One more day that I would walk the Arches,
Searching for the lady of Cabaret.
– NOEL ROSA, ‘Dama do Cabaré’
By January, I gave in to the tide around me and allowed myself to believe that my problems didn’t exist. After all, reality was far from an absolute concept in Rio de Janeiro. One look at Winston Churchill trying to convince his new Dutch lover that he was at home on Tuesday night was enough to convince anyone of that. I was there, but I was not really there. It’s a spiritual thing. You know what I mean? Perhaps my problems would go away, too, if I denied their existence hard enough. The only hitch with subjective realities is the existence of conflicting subjective realities in other people — no trivial snag in a society of such flamboyant individualists. It was all very well when you were out there on the open road, but up there in Santa Teresa there were so many realities running around it was like a north Rio intersection: buses in the wrong lane, cars backed up over the lights, and train crossings and motorbikes jamming up the gaps.
My mother, for example, was calling me on an increasingly regular basis with irritating tidbits of her own realities. She had cunningly established a secret line of communication with Gustavo, and I would frequently return to the house to find Gustavo whispering fur
tively into the mouthpiece. ‘No. Yes. No. Yes. I can’t talk now. She’s here.’
Her latest bugbear was that I had no money left.
‘Depends on what you call no money,’ I said, employing Winston Churchill’s creative sense of reality.
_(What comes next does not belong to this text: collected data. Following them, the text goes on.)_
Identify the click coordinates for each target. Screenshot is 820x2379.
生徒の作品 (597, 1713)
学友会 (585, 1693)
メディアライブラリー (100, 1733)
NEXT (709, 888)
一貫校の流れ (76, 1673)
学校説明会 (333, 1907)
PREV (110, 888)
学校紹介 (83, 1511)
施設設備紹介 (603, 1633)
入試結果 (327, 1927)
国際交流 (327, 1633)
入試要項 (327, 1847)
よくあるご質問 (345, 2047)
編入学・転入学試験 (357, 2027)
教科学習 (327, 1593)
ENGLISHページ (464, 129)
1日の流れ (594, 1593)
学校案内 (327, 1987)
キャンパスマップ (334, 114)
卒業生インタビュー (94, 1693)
‘Your bank is sending you red letters.’
‘Is it really a red letter or does it just seem like a red letter?’
‘It seems like a red letter and it is a red letter.’
‘Well, that’s a very unfortunate perspective, then.’
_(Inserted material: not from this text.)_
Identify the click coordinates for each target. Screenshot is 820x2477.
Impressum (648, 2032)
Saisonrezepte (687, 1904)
‘Aren’t you illegal there?’ she asked, switching the subject.
‘Everyone is illegal,’ I responded nonchalantly.
‘Well what are you doing there?’
I fended her off by telling her that I was learning Portuguese, that mother of all the useful languages on the planet. I sensed, correctly, that while I was requesting a small loan of $1000 it wasn’t the time to be talking of samba, subjective reality, or revolutionary new theories of fidelity.
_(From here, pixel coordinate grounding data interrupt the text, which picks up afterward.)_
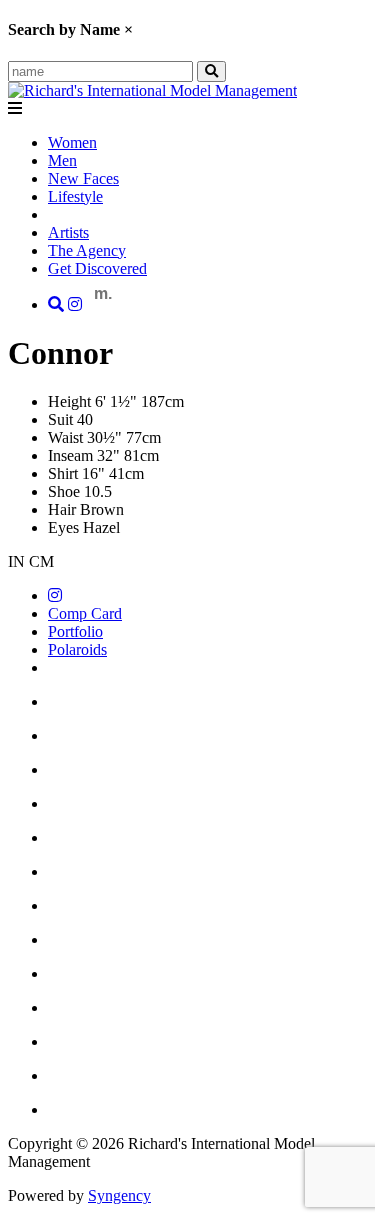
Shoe (64, 491)
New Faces (83, 178)
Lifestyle (75, 196)
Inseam (70, 455)
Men (62, 160)
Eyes (63, 527)
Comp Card (85, 613)
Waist (65, 437)
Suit (60, 419)
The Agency (87, 250)
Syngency (119, 1195)
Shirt (63, 473)
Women (72, 142)
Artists (68, 232)
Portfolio (75, 631)
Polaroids (77, 649)
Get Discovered (97, 268)
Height (69, 401)
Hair (62, 509)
It was a lie, of course. My Portuguese was as terrible as ever, and so rooted in the slang of Lapa that it was hardly going to be of use to anyone in the real world, except perhaps for interpreting for a criminal caught smuggling cocaine into Kingsford Smith Airport. I could see I was in a bit of a bind, but what could I do? Now that I had given in to my desire to become a bohemian hedonist, I couldn’t let an earthly restraint such as money stop me from achieving my true vocation.
I mulled it over as I wandered around the shady backstreets of Santa Teresa, depressed by the inflexibility of the Australian banking system and its incompatibility with my system of phenomenological reality, and thinking about whether I had done anything of value with my life in the past six months. After all, I grumbled to myself, foreigners didn’t move to Rio de Janeiro to put some structure in their lives. We didn’t come down here to get a steady job in an office, find a husband, and settle down. We came down here to run away, to be hedonists, to find inappropriate partners, to enjoy our lives for once rather than to be constantly achieving things that never really seemed to feel like an achievement. Certainly, some of us clung vainly to the notion that we were progressing in our lives by learning the guitar and studying capoeira, but most of us were just dropping out.